Task prompt: Can you write the next part of the plot summary about Hunter, picking up right after her husband calls her an "ungrateful cunt"?

Passage:
A few days later over a phone conversation, Hunter’s husband manipulates her therapist into breaking confidentiality and revealing Hunter’s family history to him. Hunter hears this through the bathroom door and after experiencing a severe panic attack, swallows a screwdriver. Her husband and in-laws decide to commit her to a mental health facility when she is released from the hospital to be monitored and watched until the baby is born. She pleads not to go to which her husband threatens divorce. Admitting utter and total abandonment, Hunter escapes before she can be taken away. This sparks her journey to find and confront her biological father as a means of agency in her own identity that she never had before. One of her first acts on her own is calling her husband to explain herself, her newly revealed self, in a clear way that could not be inhibited by his overbearance. When she quietly insists to him that she will not be going back, he becomes angry and calls her an “ungrateful cunt,” his true self also revealed.

Supplied data:
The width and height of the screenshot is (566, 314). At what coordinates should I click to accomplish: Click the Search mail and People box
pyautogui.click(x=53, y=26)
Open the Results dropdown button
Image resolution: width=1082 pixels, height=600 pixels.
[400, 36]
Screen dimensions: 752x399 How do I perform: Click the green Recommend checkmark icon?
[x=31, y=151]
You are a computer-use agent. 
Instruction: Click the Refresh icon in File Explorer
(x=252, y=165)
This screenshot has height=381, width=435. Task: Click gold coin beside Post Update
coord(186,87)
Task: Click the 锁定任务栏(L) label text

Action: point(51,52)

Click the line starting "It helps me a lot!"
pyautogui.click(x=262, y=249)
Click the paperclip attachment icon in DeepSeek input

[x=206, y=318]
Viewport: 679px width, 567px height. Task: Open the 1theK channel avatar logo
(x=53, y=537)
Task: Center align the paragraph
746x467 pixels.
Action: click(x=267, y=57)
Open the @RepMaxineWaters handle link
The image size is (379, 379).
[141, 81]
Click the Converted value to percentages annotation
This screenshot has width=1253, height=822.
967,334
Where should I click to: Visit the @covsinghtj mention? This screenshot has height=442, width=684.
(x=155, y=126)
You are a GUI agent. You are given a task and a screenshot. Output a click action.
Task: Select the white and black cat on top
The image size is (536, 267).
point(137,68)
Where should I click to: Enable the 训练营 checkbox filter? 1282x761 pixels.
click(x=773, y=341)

Reply to the task:
Hunter’s confrontation of her father takes place at his birthday party in the house that he shares with his young daughter and wife. The place is adorned in cliché birthday decorations as adults stand around chatting and children scream and play. In context with what Hunter intends to do, this is another clear juxtaposition of innocence and impurity. She slowly reveals to him who she is and watches in quiet amusement as he stammers out a lie to his wife so he and Hunter can speak alone. When he asks what she wants, Hunter responds that she doesn’t know, or rather, hasn’t “decided yet.” Her first question for him, implicitly about raping her mother, is “why.” He responds that it made him feel powerful and in control of one secret only he knew about. On the outside he seemed like a normal person and on the inside felt like a god. His delivery of this explanation forces Hunter to interrogate her own desire for power and complicity in a habit that ruined her established life. She tearfully asks him if he is ashamed of her and if she is like him. It is incredibly hard to watch Hunter ask the one person left in her life that she seeks validation from, given who he is and what he has done. He goes on to insist that she did nothing wrong, it wasn’t her fault, and as she knows, is nothing like him. The film ends with a new presentation of Hunter. She emerges from the public restroom where she just had a medicated abortion in a large t-shirt, jeans, and loose ponytail. She smiles to herself in the mirror and exits the restroom, passing other women who enter. Credits roll as the camera lingers on this shot, anonymous women coming and going within the public space.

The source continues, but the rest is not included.